There’s something undeniably magical about a fresh basil pesto pasta loaded with vibrant vegetables. This dish perfectly combines the aromatic punch of homemade basil pesto with the wholesome goodness of crisp, colorful veggies.
Whether you’re cooking for a quick weeknight dinner or an impressive weekend meal, this recipe is sure to delight your taste buds and brighten up your plate. Plus, it’s a wonderful way to sneak in more veggies while indulging in comforting pasta.
The combination of fresh basil, pine nuts, garlic, and Parmesan-infused pesto sauce with sautéed zucchini, cherry tomatoes, and bell peppers creates a harmonious melody of flavors and textures that is both satisfying and nutritious.
In this post, I’ll guide you through every step to create this delicious basil pesto pasta with vegetables recipe, sharing tips and variations to make it your own. Let’s dive into a bowl of vibrant, herbaceous goodness!
Why You’ll Love This Recipe
This basil pesto pasta with vegetables is a celebration of fresh ingredients and simple cooking techniques. Here’s why it stands out:
- Fresh & Flavorful: The basil pesto is made from scratch using fresh basil leaves, giving it a vibrant, herbaceous flavor that store-bought sauces just can’t match.
- Loaded with Vegetables: The addition of sautéed zucchini, bell peppers, and cherry tomatoes provides a colorful, nutrient-rich boost that complements the creamy pesto sauce perfectly.
- Quick & Easy: Ready in under 30 minutes, this recipe is perfect for busy weeknights or when you want a fuss-free meal that’s still impressive.
- Customizable: Easily adapt it with your favorite veggies or proteins, making it versatile for any season or dietary preference.
- Vegetarian & Nutritious: Packed with vitamins, healthy fats, and fiber, it’s a balanced meal that nourishes both body and soul.
Ingredients
- For the Basil Pesto:
- 2 cups fresh basil leaves, packed
- 1/3 cup pine nuts (lightly toasted)
- 3 cloves garlic
- 1/2 cup grated Parmesan cheese
- 1/2 cup extra virgin olive oil
- Salt and freshly ground black pepper, to taste
- 1 tablespoon lemon juice (optional, for brightness)
- For the Pasta and Vegetables:
- 12 oz (340 g) pasta of your choice (penne, fusilli, or spaghetti work well)
- 1 medium zucchini, sliced into half-moons
- 1 red bell pepper, thinly sliced
- 1 cup cherry tomatoes, halved
- 2 tablespoons olive oil
- Salt and pepper, to taste
- Fresh basil leaves, for garnish
Equipment
- Food processor or blender (for pesto)
- Large pot for boiling pasta
- Large skillet or frying pan
- Colander or pasta strainer
- Measuring cups and spoons
- Cutting board and sharp knife
- Wooden spoon or spatula
Instructions
- Prepare the Basil Pesto: In a food processor, combine the fresh basil leaves, toasted pine nuts, garlic cloves, and grated Parmesan cheese. Pulse a few times to roughly chop the ingredients.
- Add Olive Oil: With the processor running, slowly drizzle in the olive oil until the mixture becomes a smooth, creamy sauce. Scrape down the sides as needed. Season with salt, pepper, and lemon juice if using. Set aside.

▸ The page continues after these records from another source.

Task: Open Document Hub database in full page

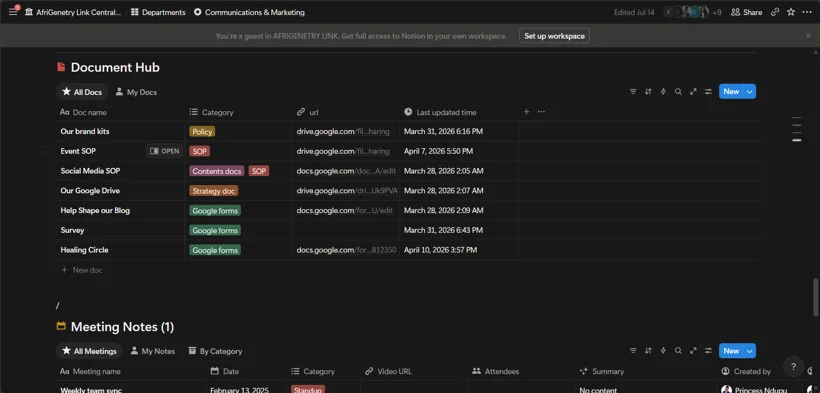Action: (693, 92)
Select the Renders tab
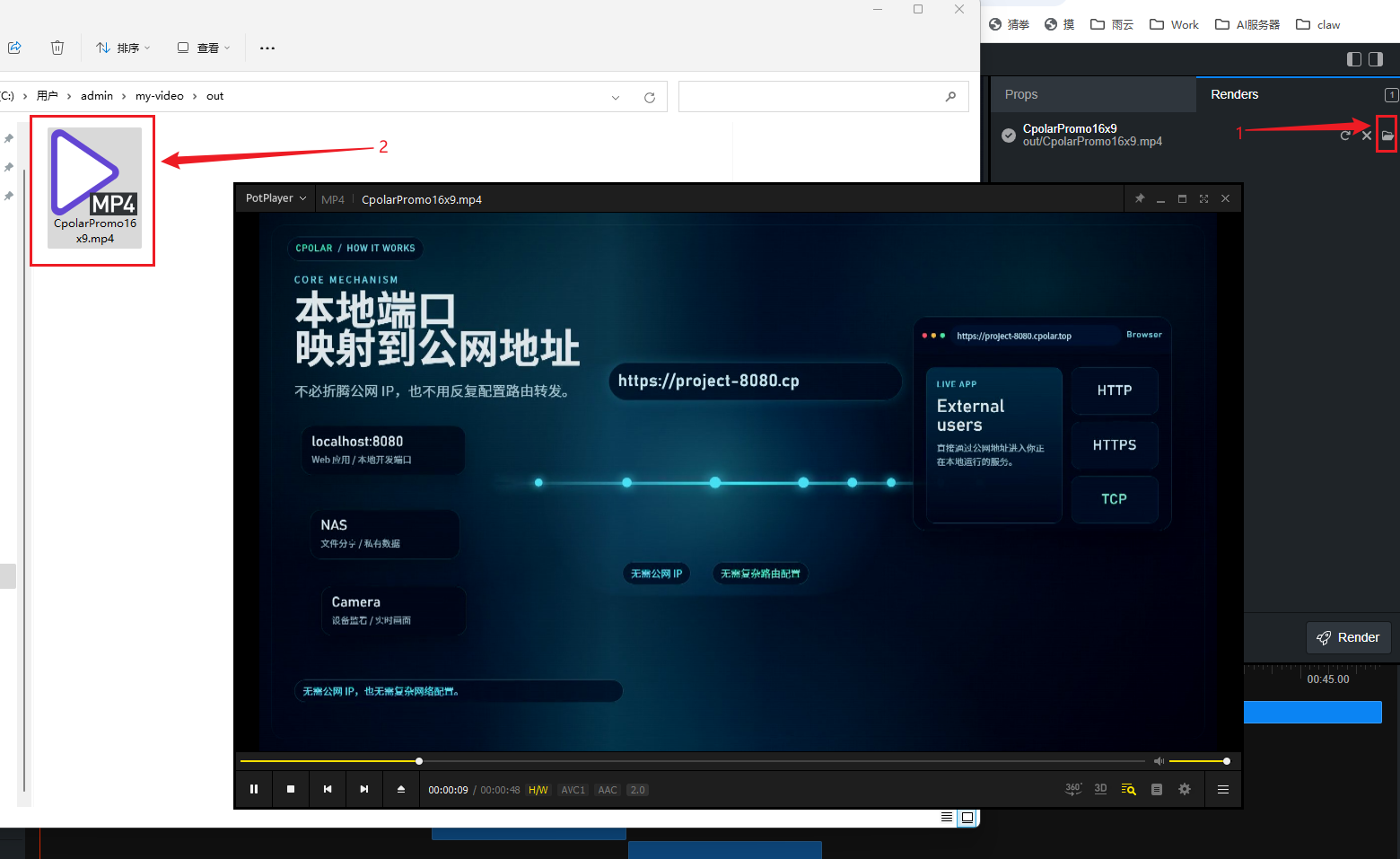This screenshot has height=859, width=1400. pyautogui.click(x=1234, y=94)
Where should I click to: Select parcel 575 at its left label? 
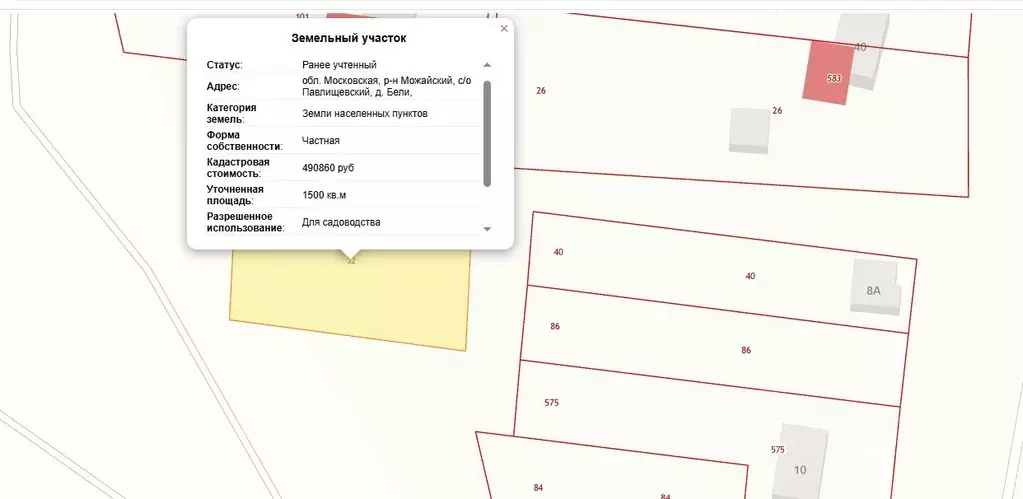pyautogui.click(x=551, y=403)

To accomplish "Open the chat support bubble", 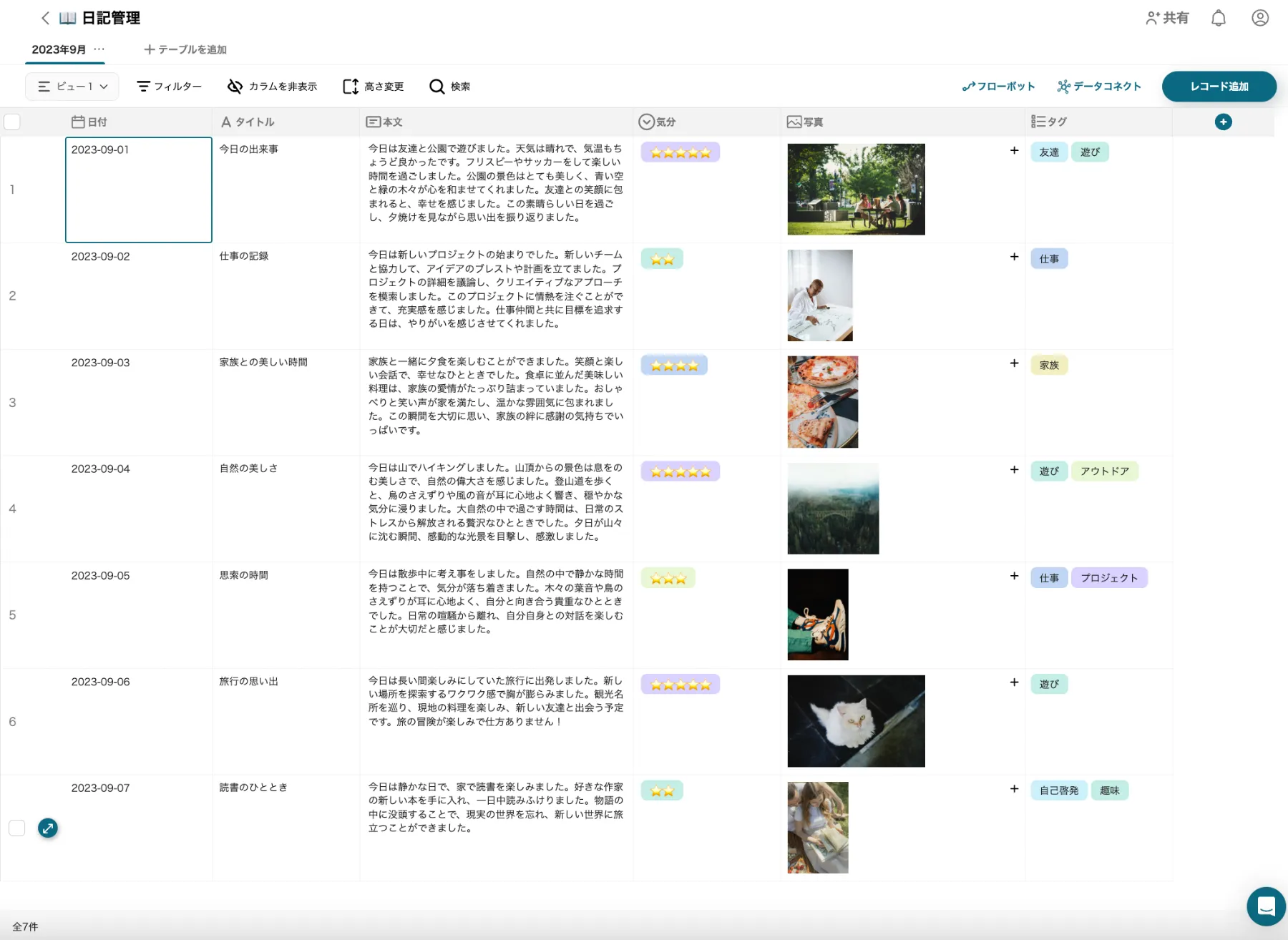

- Cook the Pasta: Bring a large pot of salted water to a boil. Add your pasta and cook according to the package instructions until al dente. Reserve about 1 cup of pasta water before draining.
- Sauté the Vegetables: While the pasta cooks, heat 2 tablespoons of olive oil in a large skillet over medium heat. Add the sliced zucchini and bell pepper. Sauté for about 5-7 minutes until they start to soften.
- Add Cherry Tomatoes: Toss in the halved cherry tomatoes and cook for another 2-3 minutes until they just begin to soften but retain their shape. Season with salt and pepper.
- Combine Pasta and Pesto: Add the drained pasta to the skillet with the sautéed vegetables. Pour the basil pesto over the pasta and toss everything together. Add reserved pasta water a little at a time to loosen the sauce and coat the pasta evenly.
- Adjust Seasoning: Taste and adjust seasoning with additional salt, pepper, or lemon juice if needed.
- Serve: Plate the pasta and garnish with fresh basil leaves and an extra sprinkle of Parmesan cheese if desired. Serve immediately.
Tips & Variations
Tip: Toasting the pine nuts before adding them to the pesto enhances their nutty flavor, making your pesto taste richer and more aromatic.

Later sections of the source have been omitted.